İktidar partisinin sandık etrafında yarattığı gerilime, Diyarbakır’da üç kişinin ölümü, onlarca kişinin yaralanmasıyla sonuçlanan patlamaya, HDP bürolarına yapılan saldırılara; seçim günü okulların önünde plakasız araçlar kılığında beliren kontra tehditlere rağmen özgüvenini ve azmini yitirmeyen emek demokrasi ve özgürlük güçlerinin zaferiyle sonuçlandı bu seçim. Seçim dönemi başladığından bu yana HDP’nin yüzde 10 seçim barajının aşabilmesi için canını dişine takarak çalışanların gösterdiği bir şey var; ortak bir amaç için kenetlenildiğinde yer yerinden oynayabiliyor.

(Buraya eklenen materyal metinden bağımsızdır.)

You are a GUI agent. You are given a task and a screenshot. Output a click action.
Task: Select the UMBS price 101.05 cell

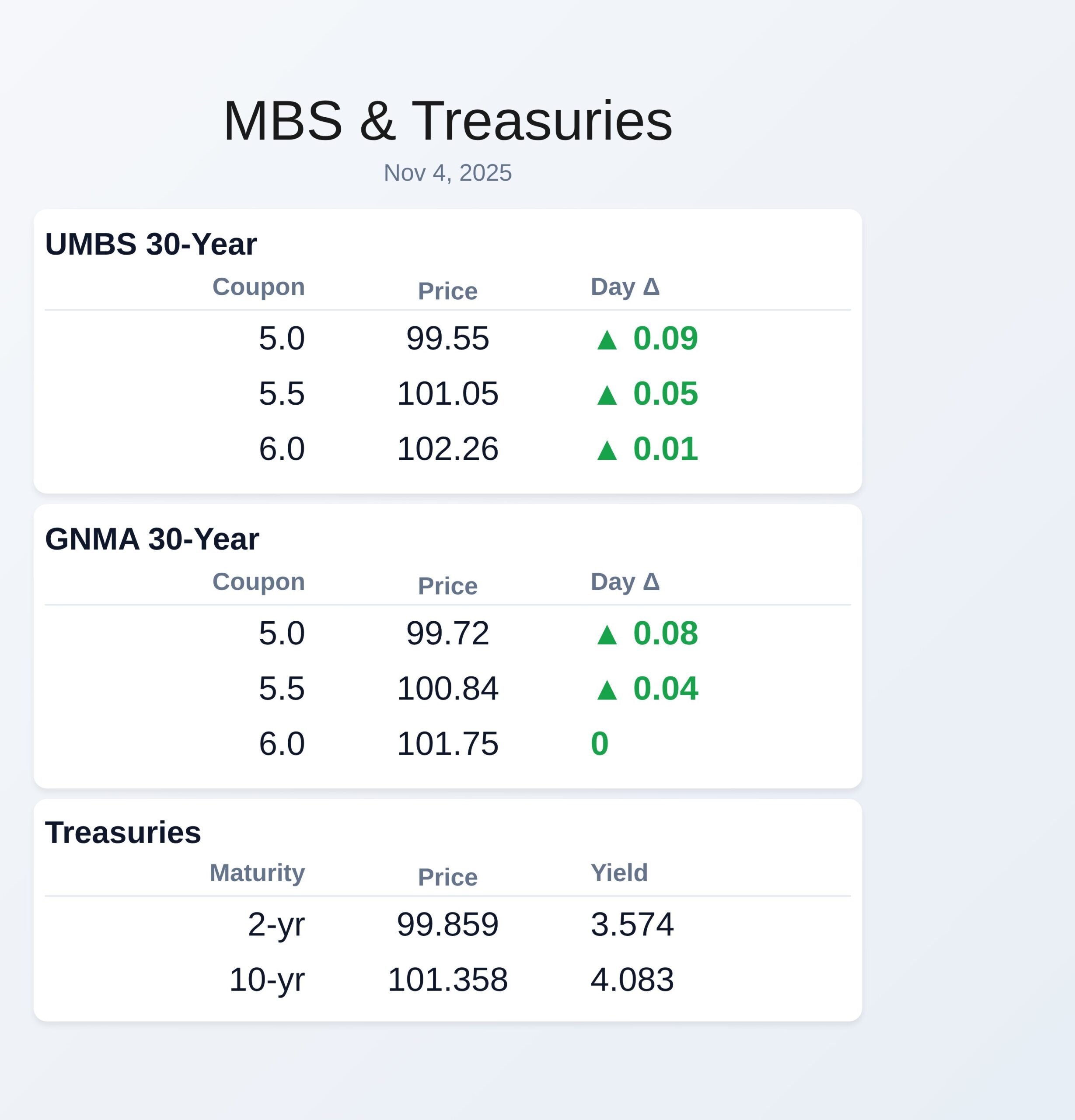click(x=448, y=394)
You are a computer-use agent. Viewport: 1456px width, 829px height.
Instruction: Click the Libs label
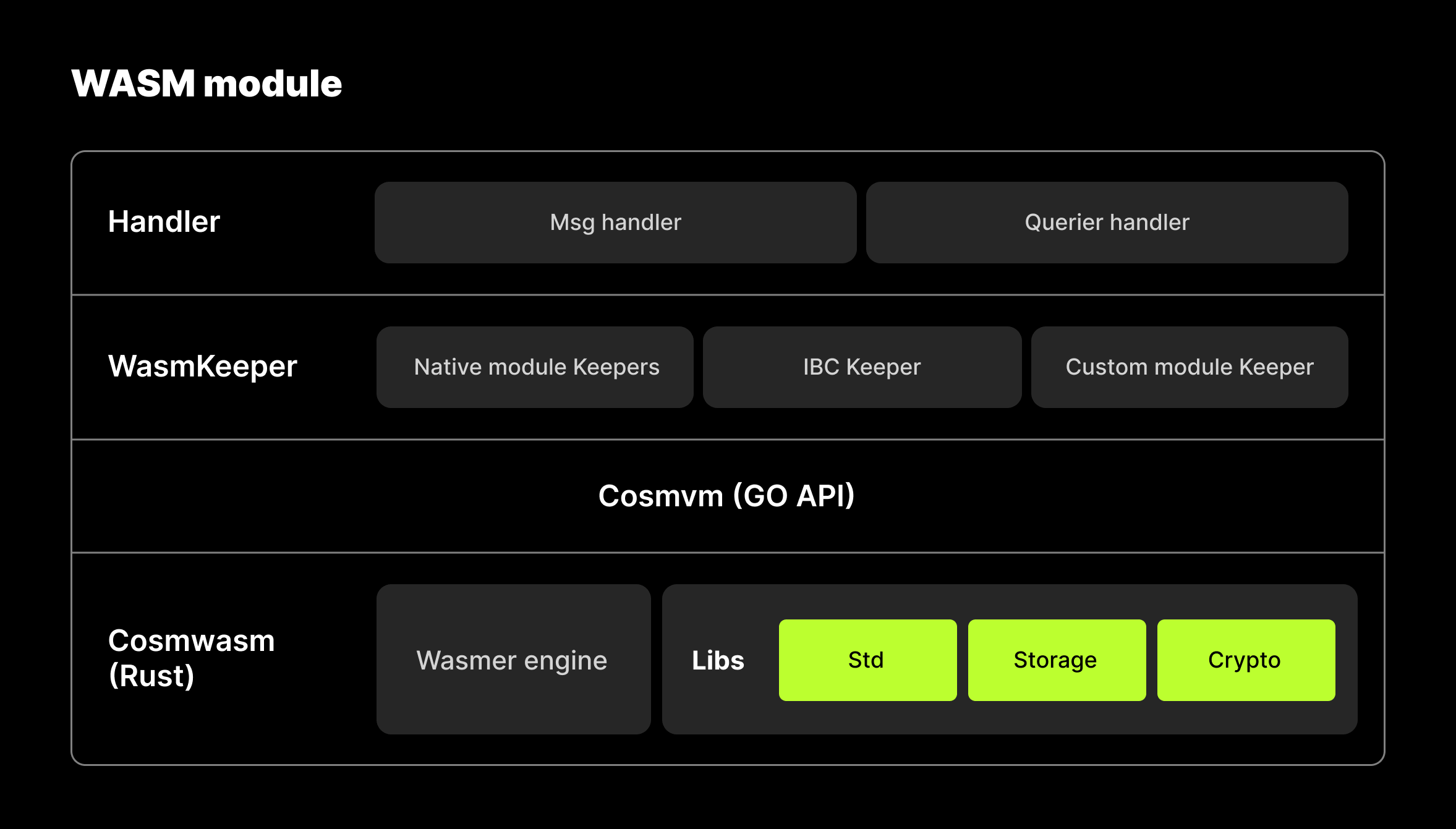click(718, 660)
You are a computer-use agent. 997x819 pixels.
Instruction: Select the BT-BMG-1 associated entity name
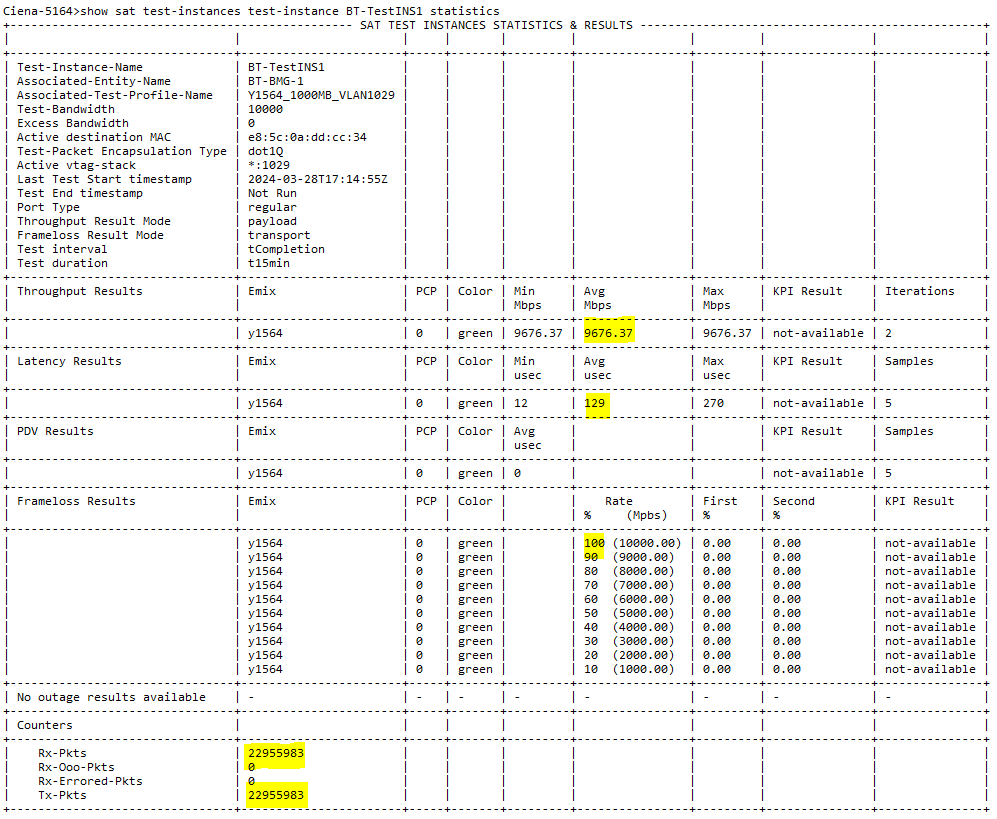point(279,81)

Seçim zamanları politikleşmenin tavan yaptığı zamanlardır. Ama bu seçim döneminin ortaya çıkardığı politizasyon şimdiye kadar olanlardan farklıdır. AKP Hükümetinin geriletilmesi, barış ve demokrasi için yeni imkanların yaratılması amacıyla bir araya gelenler için yepyeni bir mevzidir kazanılan.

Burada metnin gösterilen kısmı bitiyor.